* _What the task requires_: Rewrite the lines from the one containing "Task: Choose the HOT IN ON OR START label" through the one containing "Action: tap(329, 404)", inclusive, changing every "connector label" to "connector tag" and leaving everything else as it is. Return only those lines.

* _Source material_:

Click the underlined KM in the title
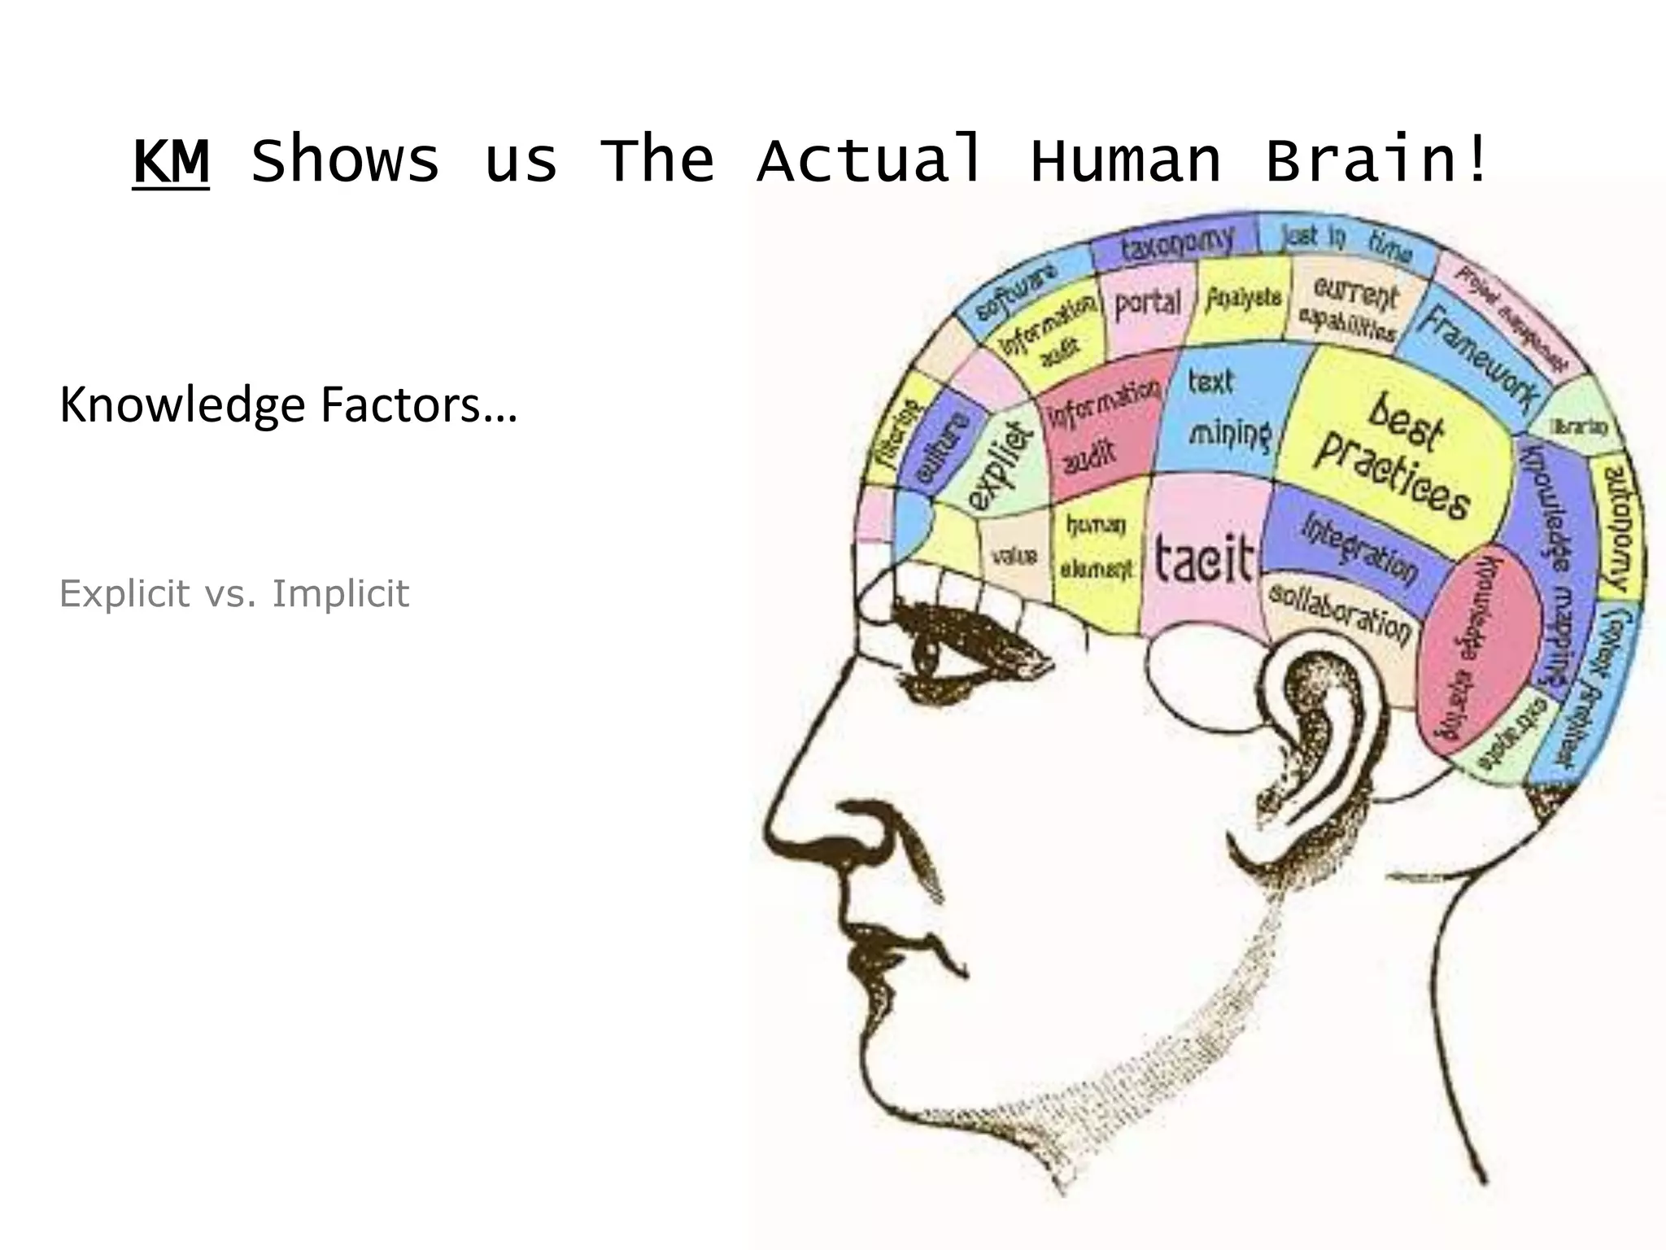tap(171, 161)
---
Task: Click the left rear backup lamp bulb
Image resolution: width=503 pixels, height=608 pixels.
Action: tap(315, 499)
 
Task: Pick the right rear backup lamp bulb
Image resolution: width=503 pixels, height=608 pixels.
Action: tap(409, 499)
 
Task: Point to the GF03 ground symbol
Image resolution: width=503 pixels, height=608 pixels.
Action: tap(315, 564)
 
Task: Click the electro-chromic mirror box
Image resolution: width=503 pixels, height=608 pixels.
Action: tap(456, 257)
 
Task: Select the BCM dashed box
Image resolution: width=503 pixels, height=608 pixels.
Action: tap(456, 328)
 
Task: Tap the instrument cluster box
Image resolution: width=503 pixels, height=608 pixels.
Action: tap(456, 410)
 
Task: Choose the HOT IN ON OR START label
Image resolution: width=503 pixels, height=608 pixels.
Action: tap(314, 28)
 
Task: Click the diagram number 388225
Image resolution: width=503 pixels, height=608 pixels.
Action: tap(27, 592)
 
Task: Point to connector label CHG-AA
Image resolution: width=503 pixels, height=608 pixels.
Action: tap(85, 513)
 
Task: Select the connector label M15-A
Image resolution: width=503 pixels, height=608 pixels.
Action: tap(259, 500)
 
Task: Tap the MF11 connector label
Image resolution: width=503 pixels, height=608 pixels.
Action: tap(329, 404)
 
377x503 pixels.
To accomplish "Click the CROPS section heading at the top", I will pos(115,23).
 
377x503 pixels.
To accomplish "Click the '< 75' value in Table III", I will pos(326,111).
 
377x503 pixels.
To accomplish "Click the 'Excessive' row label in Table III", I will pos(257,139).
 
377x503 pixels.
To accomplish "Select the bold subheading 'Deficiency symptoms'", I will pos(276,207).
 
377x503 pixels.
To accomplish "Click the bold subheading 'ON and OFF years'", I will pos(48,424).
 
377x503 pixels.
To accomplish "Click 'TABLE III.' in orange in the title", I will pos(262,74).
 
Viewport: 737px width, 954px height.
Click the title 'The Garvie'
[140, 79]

* _Answer to the task_:
Task: Choose the HOT IN ON OR START label
Image resolution: width=503 pixels, height=608 pixels.
Action: tap(314, 28)
 
Task: Click the diagram number 388225
Image resolution: width=503 pixels, height=608 pixels.
Action: tap(27, 592)
 
Task: Point to connector tag CHG-AA
Image resolution: width=503 pixels, height=608 pixels.
Action: tap(85, 513)
 
Task: Select the connector tag M15-A
Image resolution: width=503 pixels, height=608 pixels.
Action: tap(259, 500)
 
Task: Tap the MF11 connector tag
Image resolution: width=503 pixels, height=608 pixels.
Action: tap(329, 404)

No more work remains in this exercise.